In my cleaning of the closets and of the stuff, I came across a book that my mother had given me when I first opened my business and it seemed as our relationship was in the ebb and flow of better for a moment. The book was, The Easy to Read, “The Little Engine That Could,” by Walter Piper. I opened it knowing there would be an inscription. Her familiar writing stared back with its kind encouraging words, “Dearest Alayne, Whenever you doubt your decision, just read this book. I love you, Mom.” Even though it was a children’s book, there is definitely a memory of this book in my early childhood. I often wondered if my mother gave me this book because it triggered a memory of a happier time in her life where she remembered the love she had for me then, before it got all wonky and foggy from years of alcohol abuse. There were times in the ebb and flow my mother probably tried just like there were probably times I tried too, it’s just that at the times each of us made the attempt, it was in gestures, but never a healthy discussion to repair the wounds. Gestures are like bandaids, at some point you have to take them off and let the air in and we never did that.
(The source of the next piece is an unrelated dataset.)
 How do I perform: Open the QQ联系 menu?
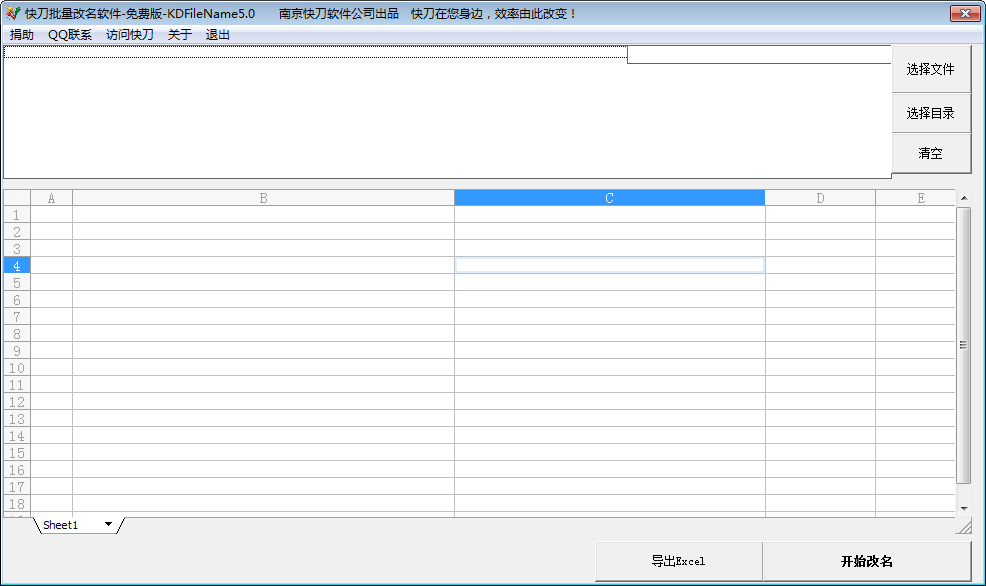tap(70, 35)
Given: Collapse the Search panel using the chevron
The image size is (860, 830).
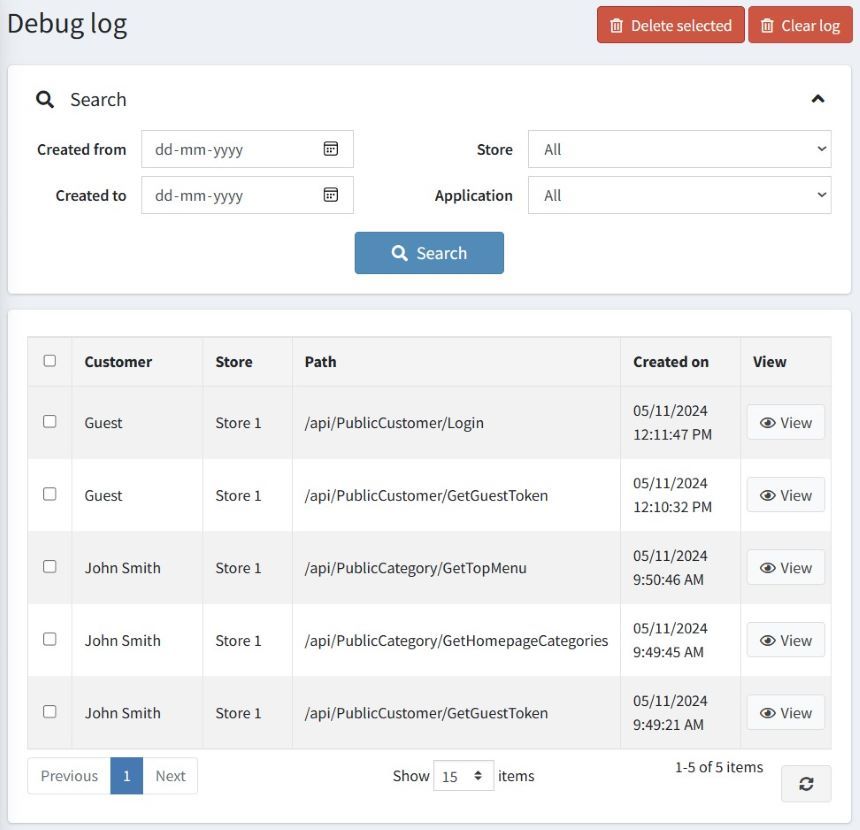Looking at the screenshot, I should coord(818,99).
My hair and skin texture have changed, but so has my personal texture. These physical changes that have become a regular occurrence in my exterior are ironically creating a deeper meaning on my insides. I amaze myself at how much I have come to really enjoy the changes. This has surprised me the most.

Maybe this is the point of aging and releasing the peripheral image of our youth we have equated with beauty, the work of letting go of what we thought of was beauty at one point in our lives in fact goes within simply because there is no alternative. My hair is not going to get darker, my stomach is not going to be a six pack, my eye sight will not improve and the spots on my face from too much sun worshipping that I still continue to indulge in will surely not lessen. The only thing I can do is to work on my insides with patience, love and admiration. The calmness and joy I feel just by looking up and looking out these days is both refreshing and liberating. I recently hired three new employees who are in their early twenties. As I speak with them often and listen to their language about life, I realize our huge age gap. Not just in numbers, but in outlook and thought patterns. I can say with absolute truth that I would never want to go back to that time in my life. This is a wonderful aspect of aging, knowing that you couldn’t pay me to go back to that age, no matter, no matter how smooth my skin was and how tight my ass was. I way prefer my aging and peaceful head any day.

Though I haven’t said it aloud, I have found myself thinking, Just Wait.



The book from Ann and my bad ass lovely 52 year old self. Just Wait.